* **Text provided**:
Universal Tracker¶
The Universal Tracker is available for the SODAQ ONE, SARA AFF and SARA SFF.
With this software you will turn your board into a low power tracker.
Requirements¶
- SODAQ SARA SFF
- Antenna
- SIM
- Battery (Required for R412M)
The Universal Tracker will work with any compatible simcard / network operator.
Getting started¶
If you don't have the boardfiles yet, follow the steps on the Getting started page.
Connect the antenna to the board.
Connect the device with the USB cable to your computer.
T-Mobile NL
If you use T-Mobile NB-IoT do not put your simcard in your device.
We don't want it to register itself.
Any other network
All other networks don't require a IMEI registration.
It's safe to put your simcard in your device.
Github¶
Download the latest version of the Universal Tracker from our GitHub.
- Unzip.
- Open
Sodaq_Universal_Tracker.inowith the Arduino IDE. - Check if under tools the board and port are correct.
- Upload the code to your board.
Bootmenu settings¶
The default code is uploaded to your board. It's time now to set the correct settings.
When the device is powered or has been reset, there is a 5 second bootup delay. After the 5 second delay the bootmenu is shown.
Note
The command ntype is blocking.
When the ntype=0 the software won't boot, but instead it will reshow the bootmenu.
It's recommended to update all other settings first.
Open the Serial Monitor.
In the bottom check if NL and CR is enabled.
To update for example the fix interval to 1 minute, send fi=1. So without any spaces.
AllThingsTalk endpoint IP and port:
IP: 40.68.172.187 ip=40.68.172.187
Port: 8891 prt=8891
LED colors¶
On the board there are two LEDs, one will indicate when the battery is charged. Off when Full/not charging.
The other LED will change color depending on the state of the device.
- RGB LED
- Yellow LED (Charge indicator)
The RGB LED will always turn on on bootup.
The LED will be RED during bootup, after bootup when there is a successful GPS fix, it will be green for a short period.
When in the menu the LED is turned off, led=0, the RGB LED will never lit again.
If the LED is enabled, led=1, you will see the following colors:
- Yellow, motion trigger. Only when movement detection is enabled.
- Blue, periodic message.
Dashboard¶
We now have a sending device.
You can either send the data to your own server or make use of one of the following examples.
AllThingsTalk¶
- Create or login to AllThingsTalk.
- Claim your device.
Note
If you don't have an Activation Code, contact SODAQ.
Provide us your IMEI and tell you need it for the "Tracker Application".

* **Provided data**:
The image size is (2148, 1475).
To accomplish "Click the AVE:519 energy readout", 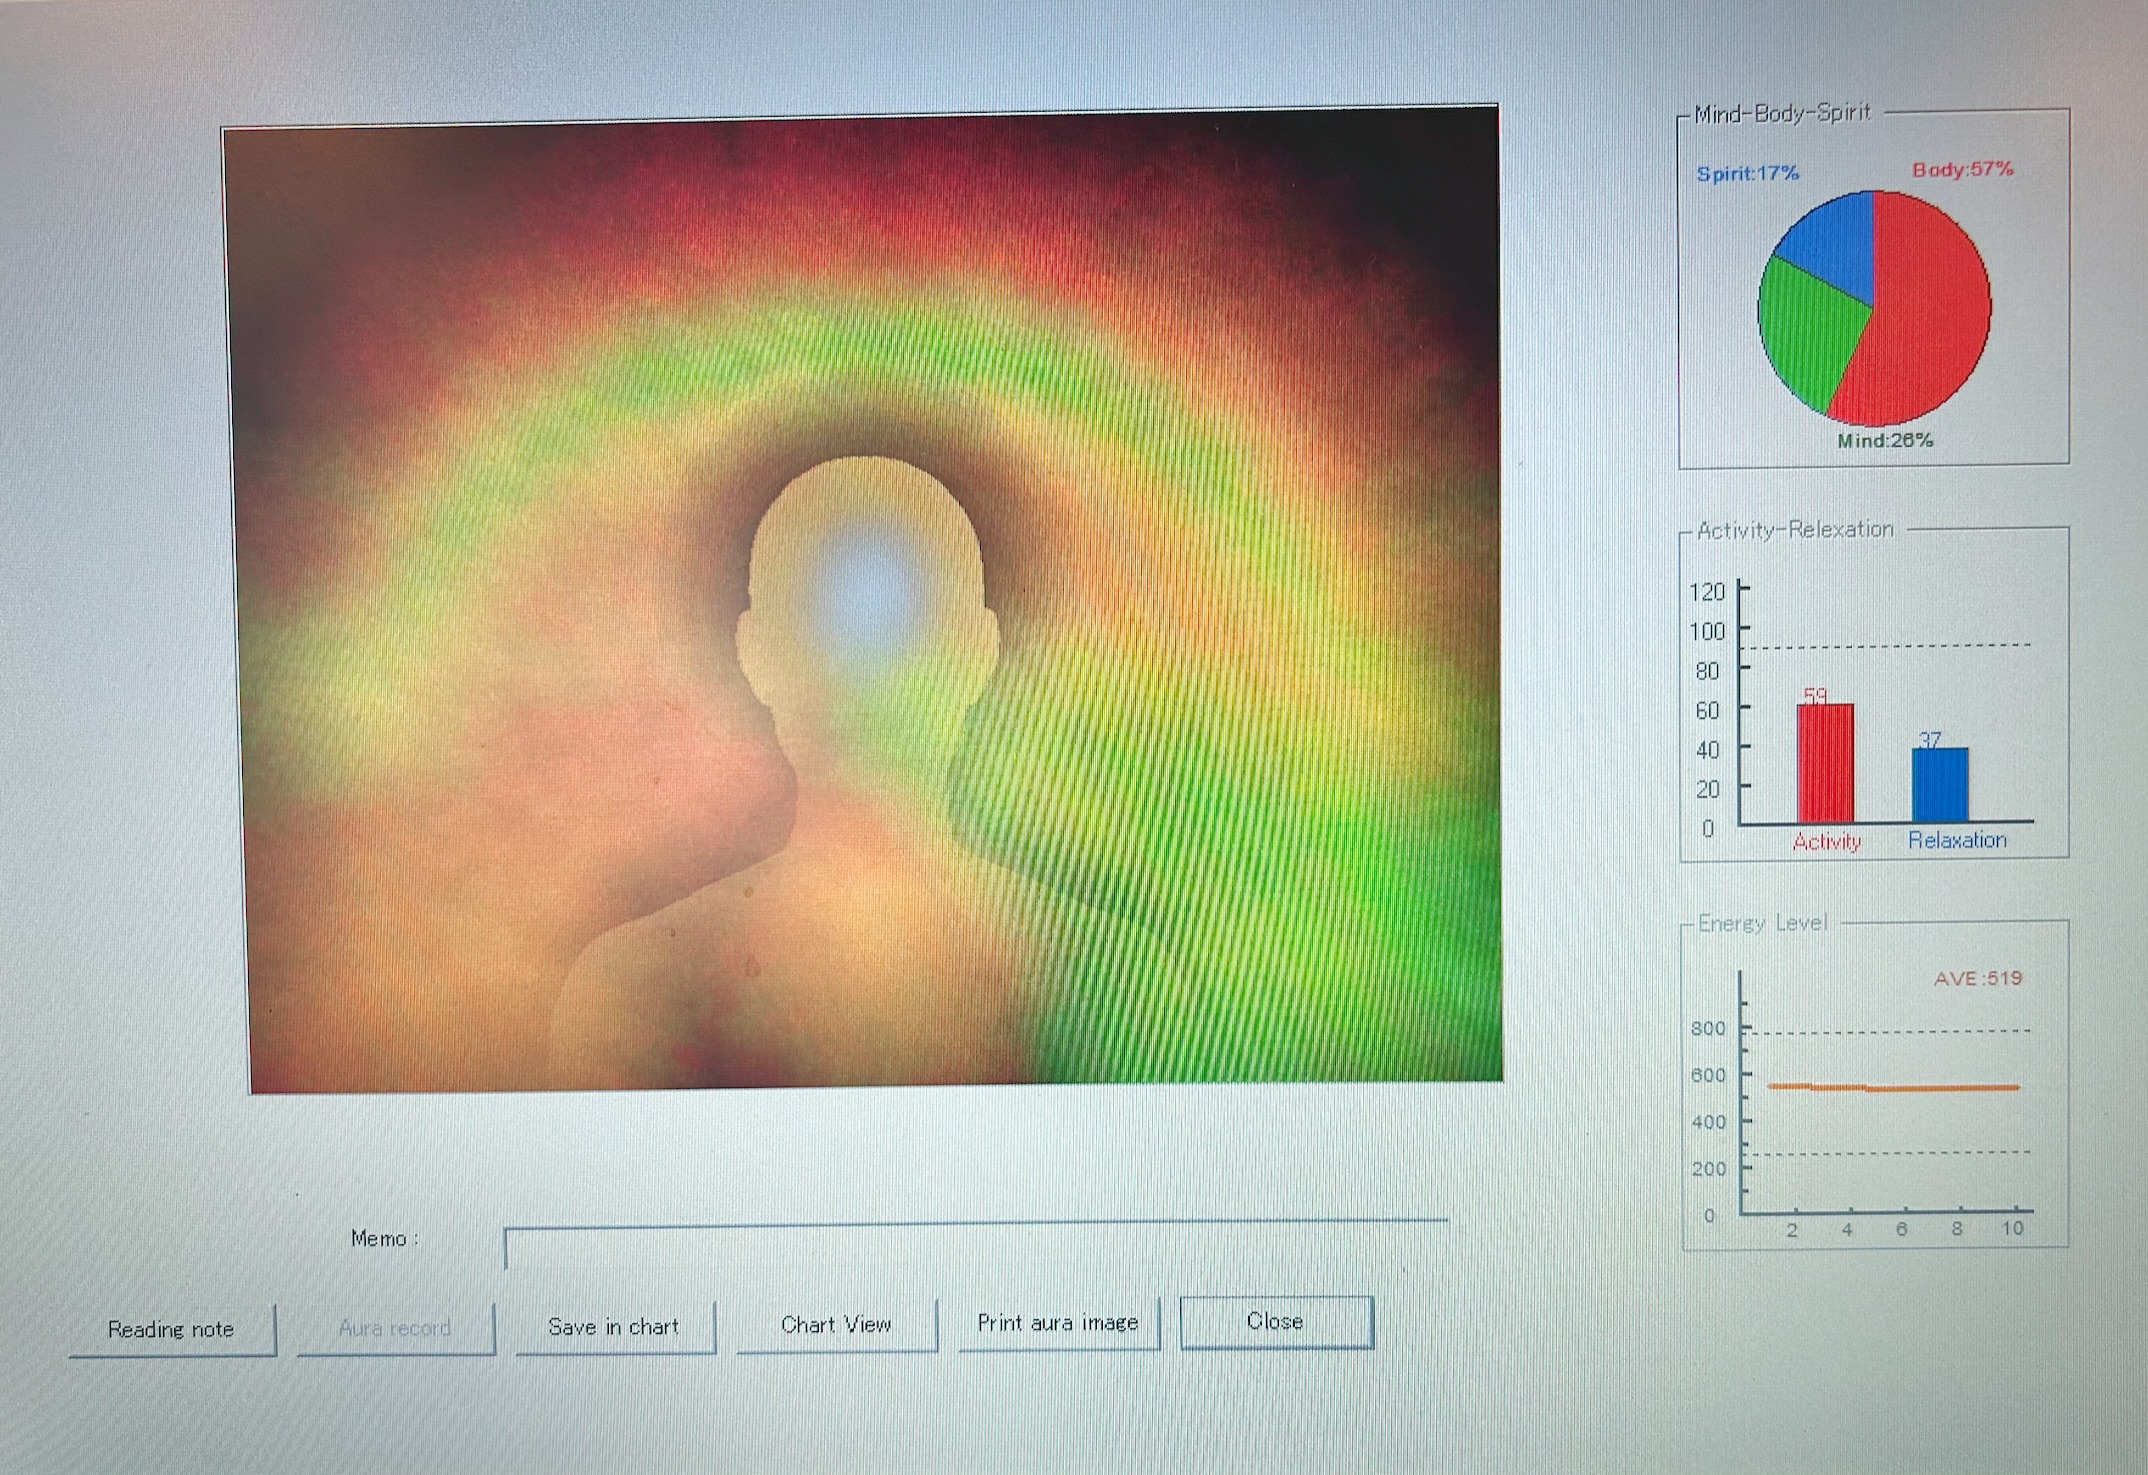I will point(1977,978).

* **Exercise brief**: According to the Universal Tracker page, how long is the bootup delay before the bootmenu appears?

* **Solution for this exercise**: Five seconds.